While tax executives last year were hopeful that a Republican-controlled House and Senate would finally lead to federal corporate tax reform, this year they believe President Obama would veto any legislative attempts, according to the 2015 Tax Policy Forecast Survey.
In the survey, released by Miller & Chevalier Chartered and the National Foreign Trade Council, nearly half (49%) of the respondents expect that tax reform will be enacted, but not until 2017 — after the next presidential election. Tax executives say they believe the most important issue on the table is the United States’ high statutory tax rates.
“The business community tells us that the high U.S. statutory tax rates are a major drag on international competitiveness relative to foreign-based businesses, and serve as a signature barrier to the U.S. as an investment location,” Miller & Chevalier member Marc Gerson, former majority tax counsel to the House of Representatives Committee on Ways and Means, said.
More than one-quarter (28%) of respondents say their top concern is whether policymakers will seek to enact revenue offsets without adoption of a competitive tax system and competitive tax rates.

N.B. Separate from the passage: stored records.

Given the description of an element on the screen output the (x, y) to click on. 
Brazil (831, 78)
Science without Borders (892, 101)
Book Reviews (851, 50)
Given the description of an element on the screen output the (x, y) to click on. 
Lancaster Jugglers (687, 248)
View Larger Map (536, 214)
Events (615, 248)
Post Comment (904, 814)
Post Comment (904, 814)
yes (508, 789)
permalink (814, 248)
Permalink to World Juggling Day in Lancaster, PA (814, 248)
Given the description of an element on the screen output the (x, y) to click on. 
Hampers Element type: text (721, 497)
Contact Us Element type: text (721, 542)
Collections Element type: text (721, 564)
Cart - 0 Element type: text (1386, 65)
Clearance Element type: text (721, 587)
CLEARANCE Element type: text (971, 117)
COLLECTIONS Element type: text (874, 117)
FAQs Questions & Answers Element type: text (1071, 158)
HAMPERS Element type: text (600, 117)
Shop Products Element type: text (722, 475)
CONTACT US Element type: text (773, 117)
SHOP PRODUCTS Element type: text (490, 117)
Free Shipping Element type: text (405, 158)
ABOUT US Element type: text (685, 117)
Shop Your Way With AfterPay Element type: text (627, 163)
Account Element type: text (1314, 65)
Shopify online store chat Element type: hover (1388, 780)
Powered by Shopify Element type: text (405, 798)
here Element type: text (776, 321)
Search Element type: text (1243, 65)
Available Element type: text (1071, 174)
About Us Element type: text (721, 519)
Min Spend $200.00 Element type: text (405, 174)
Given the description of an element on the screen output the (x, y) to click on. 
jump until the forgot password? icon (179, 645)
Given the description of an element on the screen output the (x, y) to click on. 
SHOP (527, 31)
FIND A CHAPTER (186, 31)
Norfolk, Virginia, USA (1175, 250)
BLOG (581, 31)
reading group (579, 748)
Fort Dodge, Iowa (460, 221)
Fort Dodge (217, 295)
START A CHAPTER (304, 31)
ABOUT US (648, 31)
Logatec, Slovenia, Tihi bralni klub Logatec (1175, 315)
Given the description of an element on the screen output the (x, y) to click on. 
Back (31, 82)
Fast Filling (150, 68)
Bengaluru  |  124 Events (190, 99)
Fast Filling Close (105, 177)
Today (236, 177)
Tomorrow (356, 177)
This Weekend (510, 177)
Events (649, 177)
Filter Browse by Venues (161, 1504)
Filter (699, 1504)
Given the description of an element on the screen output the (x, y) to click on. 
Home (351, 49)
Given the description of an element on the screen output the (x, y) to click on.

“Their concern surrounding revenue offsets appears well-founded in light of the large number of revenue offsets that have been proposed in the context of tax reform proposals, as well as the number of new revenue offset proposals in President Obama’s fiscal year 2016 budget plan,” according to the survey report.
“Additionally, in an increase of almost 10% from last year, nearly a quarter of respondents have told us that taxation of international operations is their [greatest] U.S. concern in 2015.”
Twenty-six percent of respondents say “replacing the worldwide system of taxing international operations with a territorial system” was the most important issue to address through tax reform, second to lowering the statutory rate. Thirty-six percent of respondents expect the top statutory corporate rate to fall to 28% as part of a tax reform package.
The survey, conducted by email, was filled out by 146 business tax executives, including vice presidents, directors, and managers of tax, working at a cross-section of U.S.-based and foreign-based multinational companies.